L'impegno pubblico e la visibilità civica stanno anch'essi evolvendo. La chiesa mantiene un programma umanitario globale (Latter-day Saint Charities) che fornisce aiuti in caso di disastri, iniziative di salute pubblica e assistenza allo sviluppo in numerosi paesi. Istituzioni come la Brigham Young University, i media di proprietà della chiesa e le iniziative culturali proiettano una presenza intellettuale e culturale oltre la sfera puramente religiosa. Negli Stati Uniti, la chiesa è politicamente attiva principalmente attraverso campagne di impegno civico (ad esempio, su questioni relative alla libertà religiosa e alla politica familiare) e attraverso la partecipazione dei membri a una vasta gamma di partiti e movimenti politici; gli studiosi sottolineano che le dichiarazioni istituzionali sulla politica pubblica sono selettive e che le opinioni dei membri sono plurali.

I sociologi della religione evidenziano tendenze che complicano le narrazioni semplici di crescita. Sebbene i conteggi globali di adesione siano aumentati nel lungo termine, molti studiosi notano un calo nei tassi di attività locale in alcuni paesi occidentali e cambiamenti generazionali nell'affiliazione e nella pratica religiosa. Le domande sulla retention, quelle sollevate sui 'mormoni culturali' rispetto ai membri che partecipano regolarmente, e il ruolo dei media digitali nel plasmare la fede e la comunità sono centrali per l'analisi contemporanea.

Il movimento ha anche sperimentato progetti di riforma e rinnovamento interni. Riforme amministrative e liturgiche alla fine del ventesimo e all'inizio del ventunesimo secolo — ad esempio, cambiamenti nell'età dei missionari, aggiustamenti alle strutture ausiliarie e un rinnovato accento sull'educazione religiosa centrata sulla famiglia — illustrano un modello di adattamento periodico. Alcuni movimenti interni sollecitano maggiore trasparenza e una reinterpretazione delle dottrine storiche; altri enfatizzano la continuità e la cautela nel cambiamento dottrinale.
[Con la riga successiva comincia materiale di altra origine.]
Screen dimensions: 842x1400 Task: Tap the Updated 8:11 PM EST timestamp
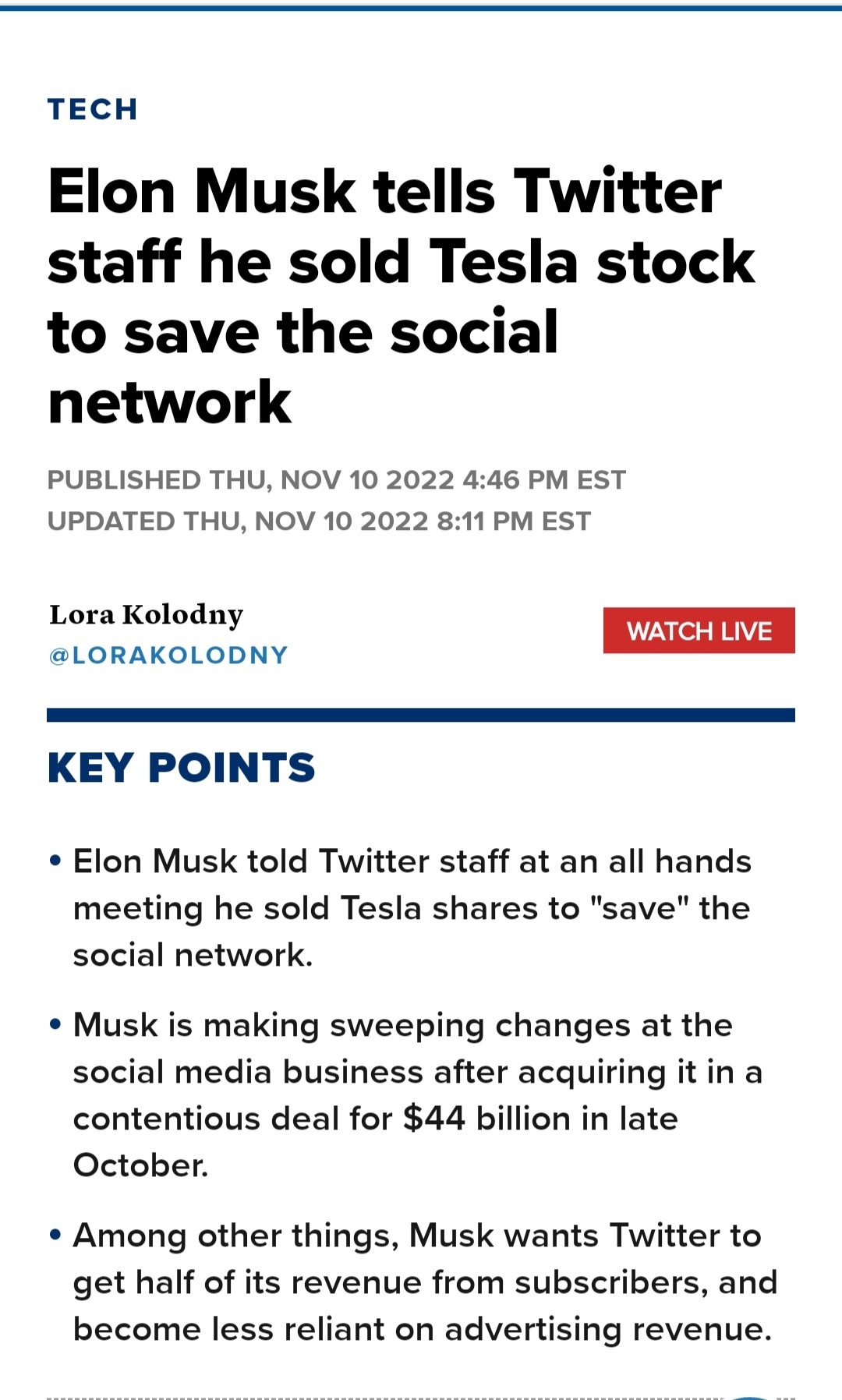tap(319, 521)
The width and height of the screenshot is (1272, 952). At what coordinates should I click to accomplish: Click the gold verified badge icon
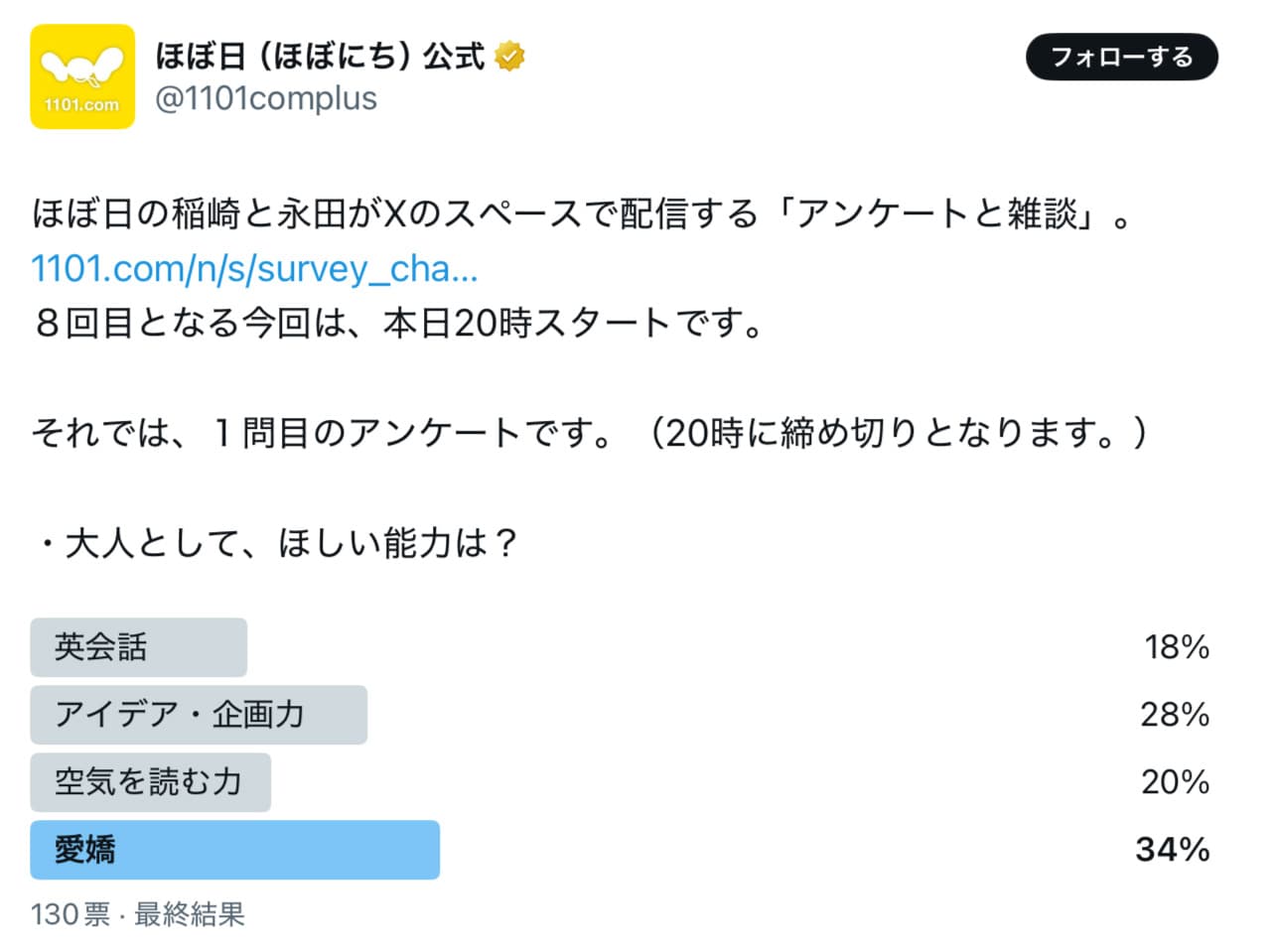pos(509,57)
Queste dinamiche producono una conversazione interna pluralizzata che è mediata da strutture istituzionali, congregazioni locali e reti digitali.

Le relazioni con altre denominazioni cristiane sono varie. I dialoghi ecumenici avvengono in alcuni contesti, mentre le tensioni rimangono in altri dove le differenze teologiche sulla natura di Dio, delle scritture e dell'autorità complicano il riconoscimento reciproco. Molti Santi degli Ultimi Giorni si identificano con forza come cristiani e partecipano alla vita culturale cristiana più ampia; al contrario, alcuni gruppi cristiani non accettano tale auto-designazione. Gli studiosi trattano quindi l'identità religiosa come contestata e dipendente da criteri di fede e pratica sociologica.

Infine, la capacità della tradizione di proiettare continuità mentre negozia il cambiamento è una caratteristica definitoria dell'epoca attuale. La memoria istituzionale — preservata in templi, siti storici, archivi e narrazioni familiari — fornisce stabilità; la centralizzazione amministrativa consente programmi globali coordinati; e l'adattamento localizzato permette variazioni culturali. Che si tratti di tranquille congregazioni di quartiere in località suburbane, di templi affollati in centri metropolitani o di compagni missionari per strada, la tradizione continua a essere vissuta come una fede incarnata e istituzionale. L'equilibrio tra dottrina ereditata e aggiustamento contemporaneo — tra scritture rivelate e ricerca storica, tra governance centralizzata e pratica locale — plasma la vita continua della chiesa mentre si muove verso il futuro.